# driving with a rod knock



## 313ryans (Jan 11, 2005)

Turns out that knocking sound was not just a loose exhaust system. Last week Telegraph road took it upon itself to tear off my muffler. So I got the new exhaust system. The knocks and rattles it was making are gone, now I hear the knock coming from the engine's lower end clearly. From 2800-3000rpm.

I was going to put new plugs in...so I was thinking if I ran the engine w/out a plug I could pinpoint which cylinder was knocking. I was just concerned that this may be bad for the alternator or some other electronic device.

Also, I read somewhere that dripping transmission fluid into the open plug hole can clear up cylinder noise...anyone familiar w/ that?

So, uh any advice on driving with a rod knock? I figure I should keep a close eye on the oil, and avoid sharp turns. Are there any motor oils, treatments available that can help? Particularly in cold weather.

If I can keep this thing running for 1 year, the summer of 2006 I will be able to afford a sr20det or rb swap. If it dies this year I have to put the 240sx in storage and find another beater to hate driving. 

I do have access to a 4-bay heated garage. A good friend of mine's dad retired, moved out to the country and buillt a real nice place. He has everything needed to do anything to a car. 

He and his friends are buying up Austin Healey Sprites and restoring them. He has 7 at his property. And a bad ass TR8.

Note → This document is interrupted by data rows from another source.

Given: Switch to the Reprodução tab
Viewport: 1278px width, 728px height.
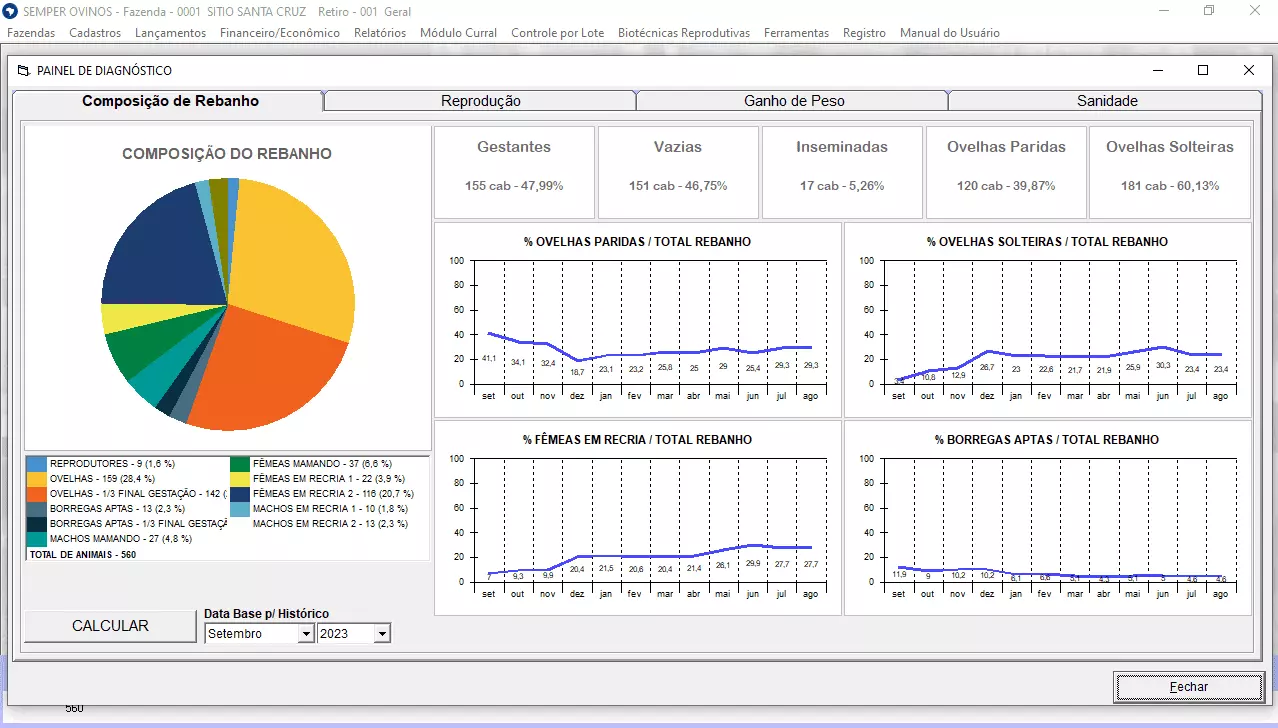Looking at the screenshot, I should coord(480,101).
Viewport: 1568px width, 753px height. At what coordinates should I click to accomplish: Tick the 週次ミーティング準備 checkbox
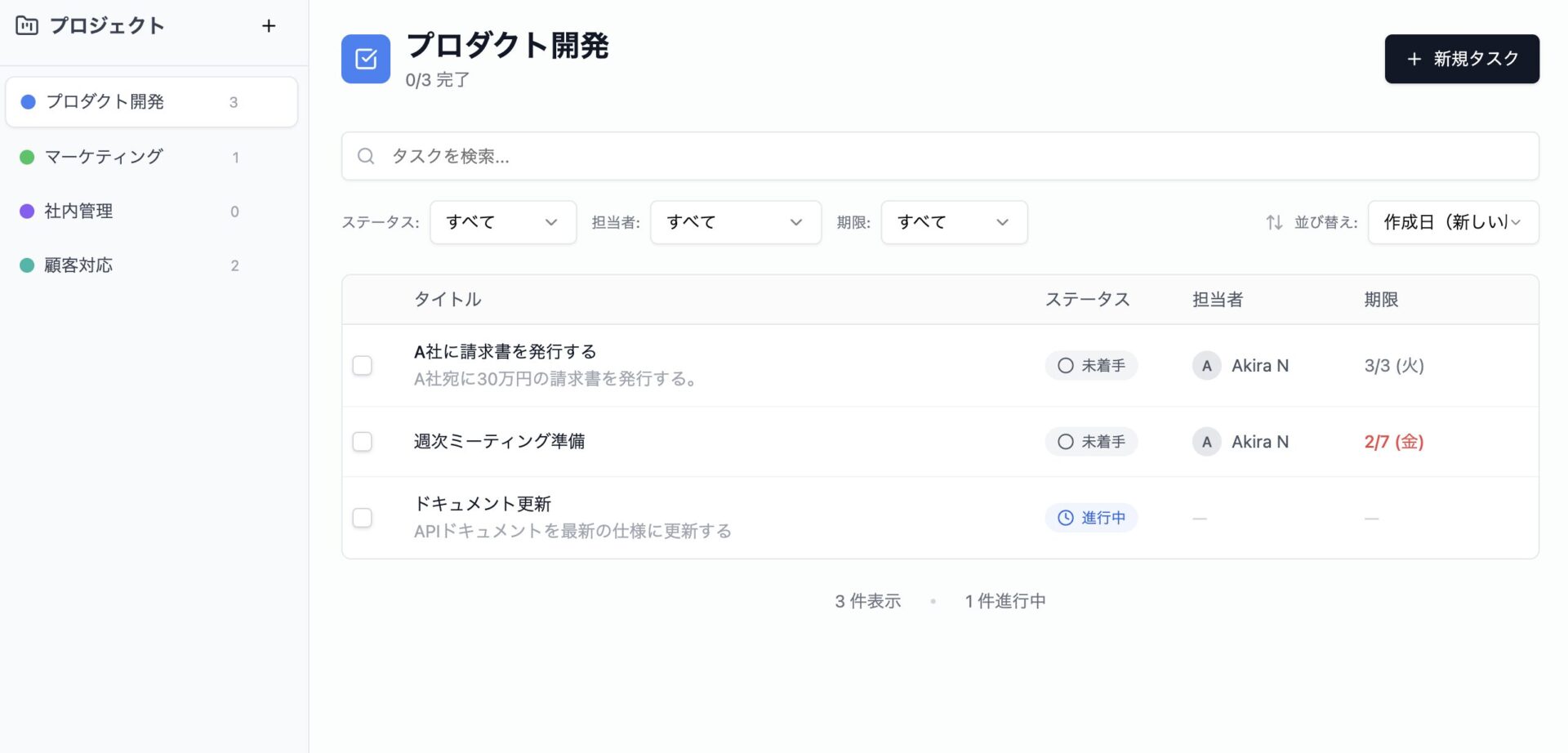pos(362,442)
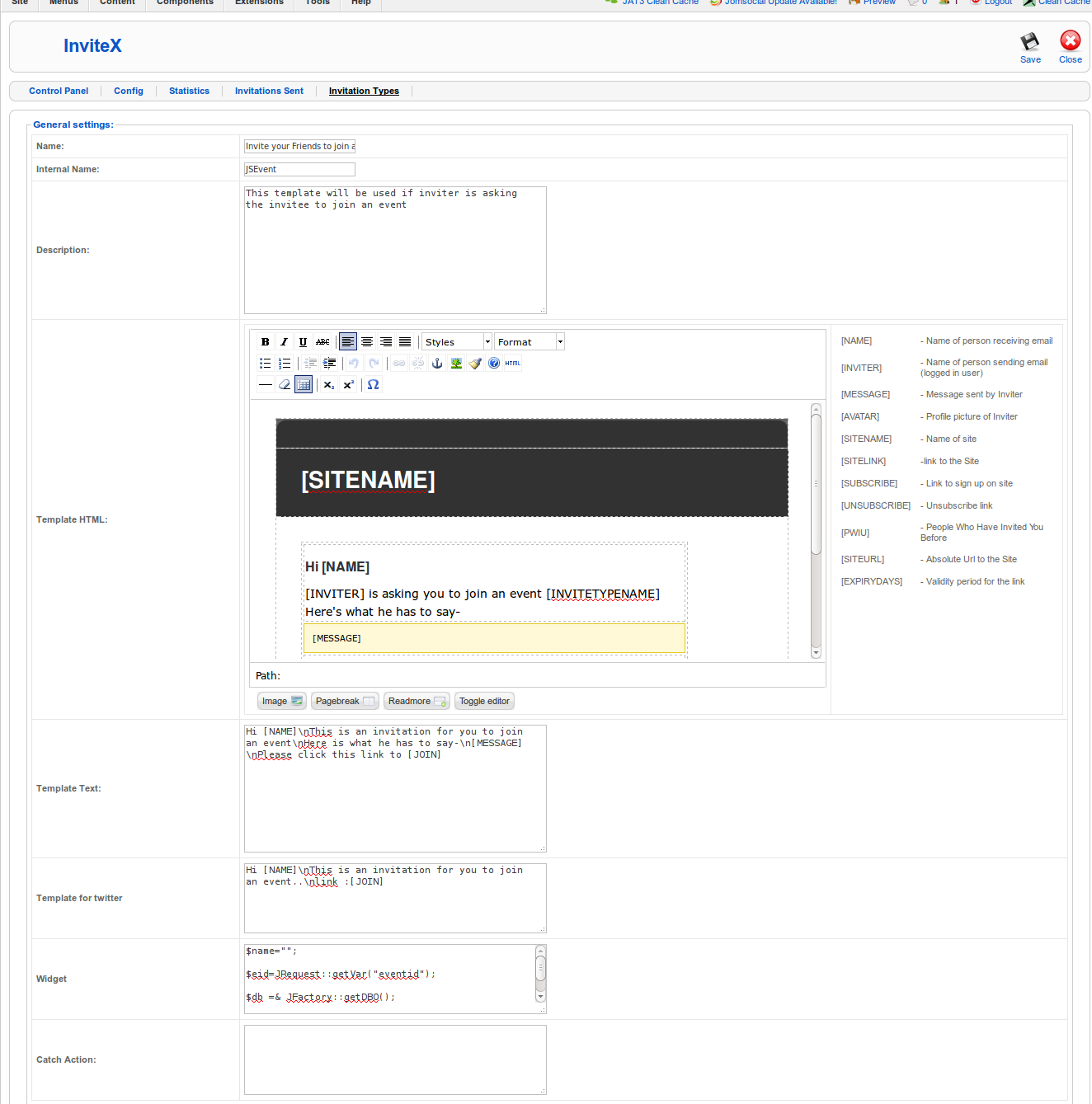1092x1104 pixels.
Task: Enable full justify alignment
Action: (405, 341)
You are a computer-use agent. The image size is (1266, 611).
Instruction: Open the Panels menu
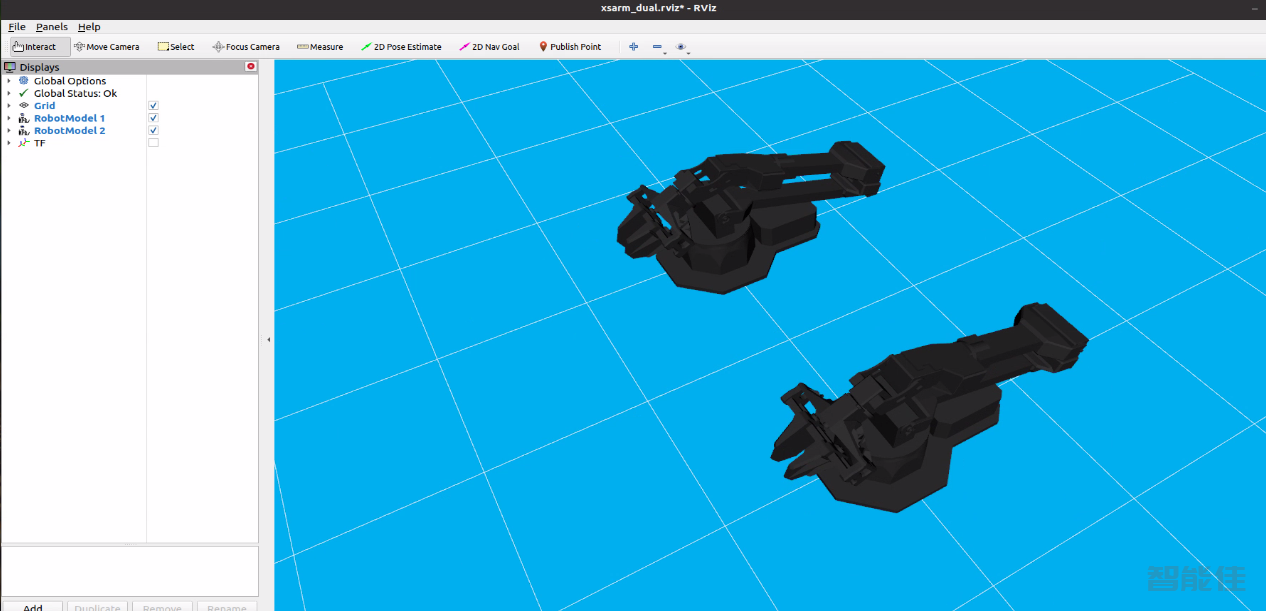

So I don't know how to change bearings,pistons, etc, but he does, and my brother can help too(airplane mechanic). Is it better (cheap)to jump on the rod knock during winter or spring break?(I am a teacher, hence the brokeness). I do not want to commit too much time/$$$ on a knock that will probly come back.

Sorry about all the questions all at once...had to get it all out during my prep time.


----------



## zellx2004 (Sep 30, 2004)

sorry....but there is no remedy to cure a rod knock without tearing down the entire engine. If you keep driving the SOHC engine with a rod knocking, it will throw a rod through the block, and then you will have a huge mess on your hands. When i bought my 89 240 it had a hole in the block from a thrown rod. I've just about got the sr swap finished, except for the wiring. If you are saving for the sr swap, go ahead and drive it till it blows for good. (that's if you are not imbarassed by the knocking  ) 


And if anyone asks you how it came to be knocking, just say you used a little too much NOS, it will make them go away. hahaha. 

Good luck. If you would like, i can try to find you a sr at a decent price. I paid 500.00 for mine with a trans, and ecu, and wiring harness. But its the N/A motor.


----------



## 240luvr (Oct 8, 2004)

You can diagnose what cylinder is knocking by just pulling the plug wires one by one while it is idleing. I did this and realized that it was my #4 cylinder that was knocking. I tried to drive it on only 3 cylinders...it doesn't work, when you pull the plug/plug wire, there is no spark in the cylinder, thus there is more raw gas going through the header, your O2 sensor picks this up and calls for more air, over compensates on the air,runs really lean, and shuts itself down. Sorry, there's no fixing a rod knock.

Now don't forget, your rod might be perfectly fine, there are other things that can go wrong to make a knocking noise. It could be a wrist pin (the pin that connects the rod to the piston head). If the wrist pin is messed up the piston and rod run rather loosley and smack against each other on each revolution. If it is your wrist pin, you might be able to get away with just changing the piston, ring, and wrist pin...the rod might be fine. Just some things that I've been asking around about and the answers I've been getting about my "rod knock"...Good Luck! If you find anything out that might help me PM me...both my 240's are out of commision right now...


----------



## 313ryans (Jan 11, 2005)

*could be a bad injector?*

While trying the plug removal test, I stumbled on another possibility.

My injector(s?) are leaking gas. It only is really noticable at 2500 rpm. I had been trying to track down the source of the gas stink , but could not at idle or engine off.

I never got to finish what I was doing (my toddler boys are pukin all over each other+the cats...seriously). So I can not be sure.

If the bad injector can mimic the sound (cylinder slap) of a knock, then the spark plug test would give me a false rod knock diagnosis. 

And yeah, if you can track down an sr/rb engine for that kind of $$$...by all means let me know. I have been looking around Ontario and Ohio, preferably Canada with the exchange rate and all. Somewhere I can drive, to save shipping. Plus I like going to Canada anyway.


----------